- **Stated task**:
Echo the data from the line with "Click down arrow" to the line with "click(x=106, y=22)", both included, and nothing else.

════════════════════

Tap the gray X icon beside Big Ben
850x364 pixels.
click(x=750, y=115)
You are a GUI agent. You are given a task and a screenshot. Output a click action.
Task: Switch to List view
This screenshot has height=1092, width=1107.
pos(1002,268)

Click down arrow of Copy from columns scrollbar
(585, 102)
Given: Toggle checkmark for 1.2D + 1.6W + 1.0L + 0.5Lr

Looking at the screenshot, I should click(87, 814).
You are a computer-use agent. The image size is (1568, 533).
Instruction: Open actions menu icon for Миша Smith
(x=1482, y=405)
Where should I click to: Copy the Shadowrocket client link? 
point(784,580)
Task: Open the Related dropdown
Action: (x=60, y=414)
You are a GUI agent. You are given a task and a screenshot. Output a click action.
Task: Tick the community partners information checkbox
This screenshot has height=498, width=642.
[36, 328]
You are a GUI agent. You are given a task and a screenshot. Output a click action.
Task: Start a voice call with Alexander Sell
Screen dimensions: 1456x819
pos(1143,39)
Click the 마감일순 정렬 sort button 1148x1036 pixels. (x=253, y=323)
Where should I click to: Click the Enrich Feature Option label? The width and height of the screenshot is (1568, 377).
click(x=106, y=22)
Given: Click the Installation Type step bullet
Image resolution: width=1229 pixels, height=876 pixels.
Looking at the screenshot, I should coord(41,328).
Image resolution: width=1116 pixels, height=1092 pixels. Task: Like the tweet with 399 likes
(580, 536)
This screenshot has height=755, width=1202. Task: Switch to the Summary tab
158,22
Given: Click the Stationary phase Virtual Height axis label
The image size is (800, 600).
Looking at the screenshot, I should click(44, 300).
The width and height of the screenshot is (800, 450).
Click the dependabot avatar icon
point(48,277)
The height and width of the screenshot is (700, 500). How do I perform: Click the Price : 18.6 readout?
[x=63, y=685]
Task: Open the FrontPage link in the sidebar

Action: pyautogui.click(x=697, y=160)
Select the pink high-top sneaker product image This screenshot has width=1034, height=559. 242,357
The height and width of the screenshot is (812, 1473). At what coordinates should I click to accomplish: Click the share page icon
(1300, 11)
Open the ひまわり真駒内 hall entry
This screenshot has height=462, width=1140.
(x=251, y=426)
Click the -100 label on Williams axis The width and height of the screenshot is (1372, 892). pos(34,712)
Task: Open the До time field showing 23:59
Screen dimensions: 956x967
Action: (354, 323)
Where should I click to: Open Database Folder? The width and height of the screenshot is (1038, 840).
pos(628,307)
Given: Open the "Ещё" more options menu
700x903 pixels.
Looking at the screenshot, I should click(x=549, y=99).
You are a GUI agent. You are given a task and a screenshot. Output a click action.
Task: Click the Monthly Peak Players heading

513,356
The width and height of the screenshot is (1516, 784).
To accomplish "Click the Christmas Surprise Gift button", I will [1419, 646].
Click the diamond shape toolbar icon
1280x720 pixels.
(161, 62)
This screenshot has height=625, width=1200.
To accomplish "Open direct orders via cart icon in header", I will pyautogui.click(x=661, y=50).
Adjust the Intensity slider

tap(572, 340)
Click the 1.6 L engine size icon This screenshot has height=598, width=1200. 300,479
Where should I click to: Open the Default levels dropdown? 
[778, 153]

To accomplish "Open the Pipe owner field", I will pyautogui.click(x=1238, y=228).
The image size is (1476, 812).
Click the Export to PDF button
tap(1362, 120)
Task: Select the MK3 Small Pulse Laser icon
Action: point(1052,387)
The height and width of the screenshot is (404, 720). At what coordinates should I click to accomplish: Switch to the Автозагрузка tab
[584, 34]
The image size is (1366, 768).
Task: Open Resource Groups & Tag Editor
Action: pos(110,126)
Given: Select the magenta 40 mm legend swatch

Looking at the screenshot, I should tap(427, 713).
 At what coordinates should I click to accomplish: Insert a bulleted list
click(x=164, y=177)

════════════════════

- **The output**:
Click down arrow of Copy from columns scrollbar
(585, 102)
Given: Toggle checkmark for 1.2D + 1.6W + 1.0L + 0.5Lr

Looking at the screenshot, I should click(87, 814).
You are a computer-use agent. The image size is (1568, 533).
Instruction: Open actions menu icon for Миша Smith
(x=1482, y=405)
Where should I click to: Copy the Shadowrocket client link? 
point(784,580)
Task: Open the Related dropdown
Action: (x=60, y=414)
You are a GUI agent. You are given a task and a screenshot. Output a click action.
Task: Tick the community partners information checkbox
This screenshot has height=498, width=642.
[36, 328]
You are a GUI agent. You are given a task and a screenshot. Output a click action.
Task: Start a voice call with Alexander Sell
Screen dimensions: 1456x819
pos(1143,39)
Click the 마감일순 정렬 sort button 1148x1036 pixels. (x=253, y=323)
Where should I click to: Click the Enrich Feature Option label? The width and height of the screenshot is (1568, 377).
click(x=106, y=22)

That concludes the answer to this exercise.